**Aim**
Reproduce the listing below as a numbered list, omitting any blank lines.

-=-=-

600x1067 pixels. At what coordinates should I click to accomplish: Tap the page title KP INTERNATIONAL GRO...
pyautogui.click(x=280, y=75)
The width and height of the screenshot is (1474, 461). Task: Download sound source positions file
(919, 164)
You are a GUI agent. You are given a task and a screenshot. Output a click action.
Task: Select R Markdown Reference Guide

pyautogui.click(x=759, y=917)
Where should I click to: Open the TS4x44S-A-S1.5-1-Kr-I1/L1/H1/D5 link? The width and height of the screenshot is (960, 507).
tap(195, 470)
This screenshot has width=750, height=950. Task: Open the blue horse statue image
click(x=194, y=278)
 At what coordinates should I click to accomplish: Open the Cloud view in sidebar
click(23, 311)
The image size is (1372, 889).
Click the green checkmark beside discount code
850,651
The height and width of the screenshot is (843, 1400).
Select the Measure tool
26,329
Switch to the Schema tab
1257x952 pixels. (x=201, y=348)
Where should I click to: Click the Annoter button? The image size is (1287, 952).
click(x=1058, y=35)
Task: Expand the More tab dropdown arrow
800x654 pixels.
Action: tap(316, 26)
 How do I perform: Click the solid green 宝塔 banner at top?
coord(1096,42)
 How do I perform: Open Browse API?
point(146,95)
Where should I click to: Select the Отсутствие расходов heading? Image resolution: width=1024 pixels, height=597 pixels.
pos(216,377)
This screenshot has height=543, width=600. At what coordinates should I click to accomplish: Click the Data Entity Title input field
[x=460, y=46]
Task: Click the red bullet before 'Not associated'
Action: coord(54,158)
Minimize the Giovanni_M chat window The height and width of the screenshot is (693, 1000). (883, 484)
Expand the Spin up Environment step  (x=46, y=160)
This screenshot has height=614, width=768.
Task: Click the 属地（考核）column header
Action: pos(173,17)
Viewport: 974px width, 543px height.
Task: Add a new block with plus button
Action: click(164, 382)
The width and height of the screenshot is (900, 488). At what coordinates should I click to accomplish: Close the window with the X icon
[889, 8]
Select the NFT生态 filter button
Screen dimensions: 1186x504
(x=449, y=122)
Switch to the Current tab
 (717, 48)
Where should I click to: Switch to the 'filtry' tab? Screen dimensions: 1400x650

-=-=-

**Task answer**
1. 600x1067 pixels. At what coordinates should I click to accomplish: Tap the page title KP INTERNATIONAL GRO...
2. pyautogui.click(x=280, y=75)
3. The width and height of the screenshot is (1474, 461). Task: Download sound source positions file
4. (919, 164)
5. You are a GUI agent. You are given a task and a screenshot. Output a click action.
6. Task: Select R Markdown Reference Guide
7. pyautogui.click(x=759, y=917)
8. Where should I click to: Open the TS4x44S-A-S1.5-1-Kr-I1/L1/H1/D5 link? The width and height of the screenshot is (960, 507).
9. tap(195, 470)
10. This screenshot has width=750, height=950. Task: Open the blue horse statue image
11. click(x=194, y=278)
12.  At what coordinates should I click to accomplish: Open the Cloud view in sidebar
13. click(23, 311)
14. The image size is (1372, 889).
15. Click the green checkmark beside discount code
16. 850,651
17. The height and width of the screenshot is (843, 1400).
18. Select the Measure tool
19. 26,329
20. Switch to the Schema tab
21. 1257x952 pixels. (x=201, y=348)
22. Where should I click to: Click the Annoter button? The image size is (1287, 952).
23. click(x=1058, y=35)
24. Task: Expand the More tab dropdown arrow
25. 800x654 pixels.
26. Action: tap(316, 26)
27.  How do I perform: Click the solid green 宝塔 banner at top?
28. coord(1096,42)
29.  How do I perform: Open Browse API?
30. point(146,95)
31. Where should I click to: Select the Отсутствие расходов heading? Image resolution: width=1024 pixels, height=597 pixels.
32. pos(216,377)
33. This screenshot has height=543, width=600. At what coordinates should I click to accomplish: Click the Data Entity Title input field
34. [x=460, y=46]
35. Task: Click the red bullet before 'Not associated'
36. Action: coord(54,158)
37. Minimize the Giovanni_M chat window The height and width of the screenshot is (693, 1000). (883, 484)
38. Expand the Spin up Environment step  (x=46, y=160)
39. This screenshot has height=614, width=768.
40. Task: Click the 属地（考核）column header
41. Action: pos(173,17)
42. Viewport: 974px width, 543px height.
43. Task: Add a new block with plus button
44. Action: click(164, 382)
45. The width and height of the screenshot is (900, 488). At what coordinates should I click to accomplish: Close the window with the X icon
46. [889, 8]
47. Select the NFT生态 filter button
48. Screen dimensions: 1186x504
49. (x=449, y=122)
50. Switch to the Current tab
51.  (717, 48)
52. Where should I click to: Switch to the 'filtry' tab? Screen dimensions: 1400x650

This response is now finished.